Tensions au Congrès autour du signalement d’un lanceur d’alerte impliquant Trump

Des élus du Congrès ont échoué jeudi à obtenir des informations sur un signalement effectué par un lanceur d’alerte au sein des services de renseignement qui, selon le Washington Post, s’est inquiété de certains échanges entre Donald Trump et un dirigeant étranger.

Le lanceur d’alerte a trouvé particulièrement préoccupante une « promesse » faite par le président américain à ce dirigeant, dont l’identité n’est pas précisée par le quotidien.

Le 12 août, il a effectué un signalement officiel auprès de l’inspecteur général des services de renseignement, Michael Atkinson, qui a estimé que la sensibilité de l’affaire imposait une notification urgente au Congrès.

M. Atkinson a donc été interrogé jeudi à huis clos par la puissante commission du renseignement de la Chambre des représentants, où les démocrates sont majoritaires. Faute d’autorisation de sa hiérarchie, il n’a toutefois rien pu révéler.

« Nous n’avons obtenu aucune réponse parce que le ministère de la Justice et le Directeur du renseignement national (DNI) n’ont pas autorisé l’inspecteur général à nous parler », a regretté le président démocrate de la commission, Adam Schiff, à l’issue de l’audition.

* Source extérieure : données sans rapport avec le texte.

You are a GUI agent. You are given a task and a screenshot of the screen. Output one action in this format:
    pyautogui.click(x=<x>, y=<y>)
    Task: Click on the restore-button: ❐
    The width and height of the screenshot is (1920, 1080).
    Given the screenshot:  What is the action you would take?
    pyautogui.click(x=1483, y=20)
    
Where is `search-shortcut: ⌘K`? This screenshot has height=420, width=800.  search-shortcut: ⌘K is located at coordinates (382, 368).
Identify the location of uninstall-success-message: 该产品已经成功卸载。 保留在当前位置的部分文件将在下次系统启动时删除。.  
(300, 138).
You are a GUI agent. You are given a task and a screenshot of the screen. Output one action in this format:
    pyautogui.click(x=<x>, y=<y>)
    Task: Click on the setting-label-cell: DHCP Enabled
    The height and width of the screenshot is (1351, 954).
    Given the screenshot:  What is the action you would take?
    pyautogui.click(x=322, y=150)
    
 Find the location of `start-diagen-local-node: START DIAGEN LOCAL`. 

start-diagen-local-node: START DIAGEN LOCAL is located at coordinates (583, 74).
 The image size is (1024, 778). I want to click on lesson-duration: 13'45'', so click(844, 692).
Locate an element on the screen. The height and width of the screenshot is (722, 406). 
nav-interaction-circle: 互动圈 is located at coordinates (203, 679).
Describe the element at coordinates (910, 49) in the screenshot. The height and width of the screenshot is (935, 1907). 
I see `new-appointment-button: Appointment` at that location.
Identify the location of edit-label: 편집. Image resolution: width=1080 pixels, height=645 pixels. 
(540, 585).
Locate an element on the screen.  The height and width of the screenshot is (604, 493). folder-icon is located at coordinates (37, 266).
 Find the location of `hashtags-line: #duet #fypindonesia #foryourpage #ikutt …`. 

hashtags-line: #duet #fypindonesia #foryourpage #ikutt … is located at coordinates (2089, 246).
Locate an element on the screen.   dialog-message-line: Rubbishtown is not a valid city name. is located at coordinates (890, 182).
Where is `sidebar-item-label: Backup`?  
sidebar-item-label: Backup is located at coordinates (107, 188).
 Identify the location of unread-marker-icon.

« Nous n’avons pas le signalement, nous ne savons pas si les informations de presse sont exactes ou inexactes », a-t-il ajouté, en menaçant de saisir la justice ou d’user d’autres moyens à la disposition de sa commission pour forcer le Directeur du renseignement national à la transparence.

 Affaire « urgente » 

De son côté, Donald Trump a dénoncé un « harcèlement présidentiel ». « Quasiment à chaque fois que je parle au téléphone à un dirigeant étranger, je suis conscient qu’il y a de nombreuses personnes de différentes agences américaines qui peuvent être à l’écoute, sans mentionner celles de l’autre pays en question. Pas de souci ! » a-t-il tweeté.

« Sachant cela, peut-on être assez stupide pour croire que je dirais quelque chose de regrettable à un dirigeant étranger ? » a-t-il poursuivi.

Selon le Washington Post, Donald Trump s’est entretenu par téléphone avec le président russe Vladimir Poutine le 31 juillet. Pendant l’été, il a également échangé par courrier avec le leader nord-coréen Kim Jong Un et a reçu à la Maison Blanche les dirigeants du Pakistan, des Pays-Bas et du Qatar.

Dans une interview jeudi sur CNN, l’avocat de Donald Trump, Rudy Giuliani, a reconnu qu’il avait été demandé à Kiev d’enquêter sur le fils de Joe Biden (favori dans la course à l’investiture démocrate pour la prochaine présidentielle, ndlr), et notamment d' »examiner les allégations (…) qui impliquaient indirectement Joe Biden dans une grosse affaire de corruption ». Hunter Biden a travaillé pour un groupe gazier ukrainien à partir de 2014, alors que son père était vice-président.

Dans un tweet, M. Giuliani a même été plus précis : « un président qui dit au président élu d’un pays connu pour être corrompu qu’il ferait bien d’enquêter sur une affaire de corruption qui affecte les Etats-Unis fait son boulot ».

L’Ukraine, gangrénée par la corruption, a élu en avril à la présidence un comédien jusqu’ici novice en politique, Volodymyr Zelensky.

 « Bonne foi » 

Le milliardaire républicain a des relations compliquées avec la communauté du renseignement depuis son élection et s’est souvent trouvé en désaccord avec ses responsables.

L’ancien directeur du renseignement national (DNI), Dan Coats, avait notamment désapprouvé publiquement la décision de Donald Trump d’avoir un entretien à huis clos avec Vladimir Poutine à Helsinki en juillet 2018, accompagnés seulement de leurs interprètes.

Le 15 août, Dan Coats a quitté ses fonctions, et Joseph Maguire, ancien directeur de l’antiterrorisme, assure l’intérim comme DNI, un poste qui supervise la CIA, la NSA et les autres agences du renseignement américain.

Informé quelques jours plus tard par l’inspecteur général de l’existence d’un lanceur d’alerte, il a jugé qu’il n’avait pas à transmettre le dossier au Congrès.

« Je pense qu’il a agi de bonne foi », mais sa décision n’était « pas conforme aux pratiques du passé », a écrit l’inspecteur général le 9 septembre à la Commission du renseignement de la Chambre, prenant sur lui de l’informer de l’existence d’une affaire « urgente » reposant sur des allégations « crédibles ».

Joseph Maguire sera auditionné à son tour jeudi par la commission, lors d’une séance publique cette fois.